Et sur ces entrefaites, il expliquait : « Mais à Tolstoï, je te préviens déjà, tu ne pourras jamais rien enlever. Dans la mort d'Ivan Illitch, c'est la moindre lettre qui est à sa place. Et c'est la marque d'un grand chef d’œuvre. »

C'est en ayant ça en tête que j'ai lu ces quelques dizaines de pages. Il n'y a rien – rien, mais rien du tout – à enlever. Chaque phrase est chargée, dosée, de la mesure exacte de sens qu'elle doit peser. Chaque mot est parfaitement à sa place, touche exactement juste.
Alors c'est sûr, le génie est moins éclatant, brillant, que lorsque l'on lit une phrase de Proust, de Woolf, ou de qui sais-je. Mais il faut un sacré courage, une formidable capacité à l'abnégation pour pouvoir être aussi dense. Et ça, mes amis, ça vaut très cher.
Pour tout vous avouer, je n'ose plus écrire le moindre mot, tant ils me paraissent tous enflés et malades, pourris comme des noix, grandes coquilles creuses, à côté du même employé par Léon.

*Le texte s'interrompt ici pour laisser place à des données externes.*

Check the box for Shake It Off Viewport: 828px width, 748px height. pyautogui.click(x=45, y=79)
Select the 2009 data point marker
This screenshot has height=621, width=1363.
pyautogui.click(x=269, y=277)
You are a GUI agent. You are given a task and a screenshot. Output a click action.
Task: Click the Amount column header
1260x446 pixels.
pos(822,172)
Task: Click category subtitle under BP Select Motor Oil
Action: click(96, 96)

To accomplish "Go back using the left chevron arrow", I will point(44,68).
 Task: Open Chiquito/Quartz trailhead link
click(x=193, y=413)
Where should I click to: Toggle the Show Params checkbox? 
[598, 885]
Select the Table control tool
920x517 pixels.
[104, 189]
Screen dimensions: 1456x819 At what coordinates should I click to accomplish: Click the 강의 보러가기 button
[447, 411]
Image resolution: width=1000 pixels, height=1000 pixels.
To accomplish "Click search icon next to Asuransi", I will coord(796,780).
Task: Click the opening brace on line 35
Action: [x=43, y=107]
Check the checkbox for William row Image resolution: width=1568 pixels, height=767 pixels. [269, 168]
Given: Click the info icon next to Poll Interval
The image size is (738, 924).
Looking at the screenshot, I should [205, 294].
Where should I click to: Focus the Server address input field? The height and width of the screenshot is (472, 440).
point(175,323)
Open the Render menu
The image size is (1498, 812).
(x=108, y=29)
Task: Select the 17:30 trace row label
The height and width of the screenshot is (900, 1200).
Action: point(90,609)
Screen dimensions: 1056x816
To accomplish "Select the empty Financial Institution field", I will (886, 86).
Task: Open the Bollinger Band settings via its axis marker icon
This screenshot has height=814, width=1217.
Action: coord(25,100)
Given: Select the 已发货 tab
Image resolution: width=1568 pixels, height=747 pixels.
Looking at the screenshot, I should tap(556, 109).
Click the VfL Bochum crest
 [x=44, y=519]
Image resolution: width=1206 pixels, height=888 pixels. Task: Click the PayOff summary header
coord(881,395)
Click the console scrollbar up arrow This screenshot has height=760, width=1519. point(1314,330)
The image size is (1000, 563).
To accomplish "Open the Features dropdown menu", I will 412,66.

La structure narrative est irréprochable, à l'instar de la lente évolution, avec le rythme des chapitres qui va s'accélérant, parallèlement à la chute du héros.
Tolstoï jongle avec les tons, les registres, avec la douceur caressante et la fallacieuse facilité d'un acrobate du Cirque Plume : Entre deux effrois sincères, on se surprend à rire en grinçant des dents devant l'ironie noire dont il voile les relations des personnages, hypocrites inconscients.

Les enjeux sont terribles, la leçon est magistrale, c'est très profond qu'il touche, et on se surprend à se dire « Attention, attention : ne ratons pas notre vie, chaque minute y est précieuse comme un mot chez Tolstoï ». Et à faire le point.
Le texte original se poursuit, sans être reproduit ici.